There was a knock at her door, which made her jump.

‘What?’

It was Peterson. He poked his head round the door.

‘Is this a good time?’

‘Why?’

‘I just had Isaac Strong on the phone. He’s completed the post-mortem on Marissa Lewis. Wants to know if you’ve got time to meet him?’

‘Okay, thanks. I can call him back,’ she said, rubbing her temples.

Peterson came into the office and closed the door.

‘What the hell is that?’ he asked.

‘Another image recovered from Joseph Pitkin’s phone. He’d deleted it, along with the pornographic photos and video.’

‘A gas mask? You think it’s this guy’s signature, to send notes with a drawing?’

‘I don’t know. I just got the bloody thing. I need you to circulate this to the guys downstairs, get it up on the whiteboards. See if any of the other victims received anything like this, either through the post or via email. Also see if we can match this gas mask drawing with any of the e-fits from the victims.’

‘Yes…’ Peterson looked awkward. ‘Can I have a word?’

‘I’ve got one minute,’ she said, picking up her coat off the back of the chair. ‘Why?’

‘I just need to talk to you about something.’

‘Work-related?’

‘Erm, well…’

‘Can it wait? Can we catch up when I’m back?’

He nodded. Erika grabbed her phone and car keys and left.

Peterson came back down the stairs and met Moss at the coffee machine.

‘That was quick. How did she take it?’

He shook his head.

‘She went off to the morgue. I didn’t get the chance to tell her.’

‘James! You need to let her know.’

‘I know I do. It’s just bloody hard when we’re in the middle of a case.’

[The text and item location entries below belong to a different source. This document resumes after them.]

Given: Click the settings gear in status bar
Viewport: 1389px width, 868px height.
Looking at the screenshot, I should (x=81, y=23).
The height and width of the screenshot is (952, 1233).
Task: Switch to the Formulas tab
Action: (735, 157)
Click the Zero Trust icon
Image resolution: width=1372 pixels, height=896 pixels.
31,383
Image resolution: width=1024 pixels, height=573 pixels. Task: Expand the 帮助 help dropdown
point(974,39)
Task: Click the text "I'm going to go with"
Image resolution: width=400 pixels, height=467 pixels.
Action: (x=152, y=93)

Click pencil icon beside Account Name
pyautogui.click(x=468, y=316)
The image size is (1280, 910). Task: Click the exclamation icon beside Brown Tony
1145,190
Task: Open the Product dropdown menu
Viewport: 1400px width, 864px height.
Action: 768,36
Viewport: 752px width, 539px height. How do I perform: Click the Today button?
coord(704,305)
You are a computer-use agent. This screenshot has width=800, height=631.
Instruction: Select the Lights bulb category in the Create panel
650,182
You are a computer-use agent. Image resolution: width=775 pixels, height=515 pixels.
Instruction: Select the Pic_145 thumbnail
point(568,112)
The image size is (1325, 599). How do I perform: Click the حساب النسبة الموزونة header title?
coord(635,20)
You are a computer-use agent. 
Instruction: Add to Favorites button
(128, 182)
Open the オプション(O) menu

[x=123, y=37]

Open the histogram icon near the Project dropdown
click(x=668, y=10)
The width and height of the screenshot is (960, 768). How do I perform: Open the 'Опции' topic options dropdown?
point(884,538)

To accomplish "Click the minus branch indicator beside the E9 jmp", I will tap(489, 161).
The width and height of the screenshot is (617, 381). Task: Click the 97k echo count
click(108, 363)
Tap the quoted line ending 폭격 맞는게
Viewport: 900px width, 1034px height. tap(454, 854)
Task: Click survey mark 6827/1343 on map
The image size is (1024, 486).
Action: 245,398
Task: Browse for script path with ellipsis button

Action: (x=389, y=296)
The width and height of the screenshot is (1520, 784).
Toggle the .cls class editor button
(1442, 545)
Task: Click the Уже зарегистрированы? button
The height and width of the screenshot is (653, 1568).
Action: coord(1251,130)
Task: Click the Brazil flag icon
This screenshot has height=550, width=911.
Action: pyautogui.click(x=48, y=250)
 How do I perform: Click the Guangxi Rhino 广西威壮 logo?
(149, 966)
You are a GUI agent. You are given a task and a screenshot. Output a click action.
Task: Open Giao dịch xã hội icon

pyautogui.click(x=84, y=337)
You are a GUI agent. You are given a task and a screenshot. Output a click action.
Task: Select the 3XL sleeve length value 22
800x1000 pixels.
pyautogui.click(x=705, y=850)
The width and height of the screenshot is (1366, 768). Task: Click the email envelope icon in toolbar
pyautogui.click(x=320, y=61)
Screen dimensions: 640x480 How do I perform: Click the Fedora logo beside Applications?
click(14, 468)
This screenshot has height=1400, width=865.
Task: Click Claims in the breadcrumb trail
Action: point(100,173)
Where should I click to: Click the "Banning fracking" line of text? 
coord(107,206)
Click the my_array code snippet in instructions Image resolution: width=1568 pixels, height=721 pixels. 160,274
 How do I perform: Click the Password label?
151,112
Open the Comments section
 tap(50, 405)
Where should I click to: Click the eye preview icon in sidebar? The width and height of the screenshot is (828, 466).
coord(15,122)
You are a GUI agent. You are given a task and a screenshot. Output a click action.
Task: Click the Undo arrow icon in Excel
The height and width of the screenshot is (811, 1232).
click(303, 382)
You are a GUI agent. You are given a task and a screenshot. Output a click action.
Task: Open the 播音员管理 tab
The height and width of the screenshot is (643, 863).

‘You need to grow a pair, and make time,’ Moss said, sipping her coffee and heading back into the incident room.





Twenty-Eight





The car park was busy when Erika arrived at Lewisham Hospital, and she had to wait to take a ticket before the barriers would let her enter. She got lost, twice taking a wrong turn, and she had to ask a hospital porter where the parking was for the morgue. Finally, she found it and parked the car next to a short, squat building, with a huge chimney pumping out black smoke into the grey sky.

She had to sign in at a front desk, then she passed a doorway to the hospital incinerator, before finding the morgue at the end of a long corridor, where Isaac buzzed her in.

‘You found us,’ he said.

‘Yes, it’s not as easy as it was in Penge…’

‘And we have to pay for the privilege of coming to work.’

Isaac took her into the large post-mortem room, and she blinked at the bright lights. Six steel post-mortem tables lay in a row, with steel guttering.

‘Keep your coat on if I were you,’ he said. ‘I’ve got a fleece on under my medical scrubs… Sorry that this has taken longer than I would have liked.’

Marissa’s body lay on the first post-mortem table. She was covered to the neck with a white sheet. Isaac pulled it back. Her skin had a sallow yellow appearance. A long line of coarse stitches ran from her navel, spreading out in a Y shape between her breasts and across her sternum. Her body was washed clean of blood, and the repeated slashes across her throat made Erika think of fish gills. Her eyes moved down.

‘She has a diamond tattoo just above her knicker line,’ she said, pointing above the slim line of pubic hair. ‘It’s also embroidered on all of her clothes – the clothes she wore to perform.’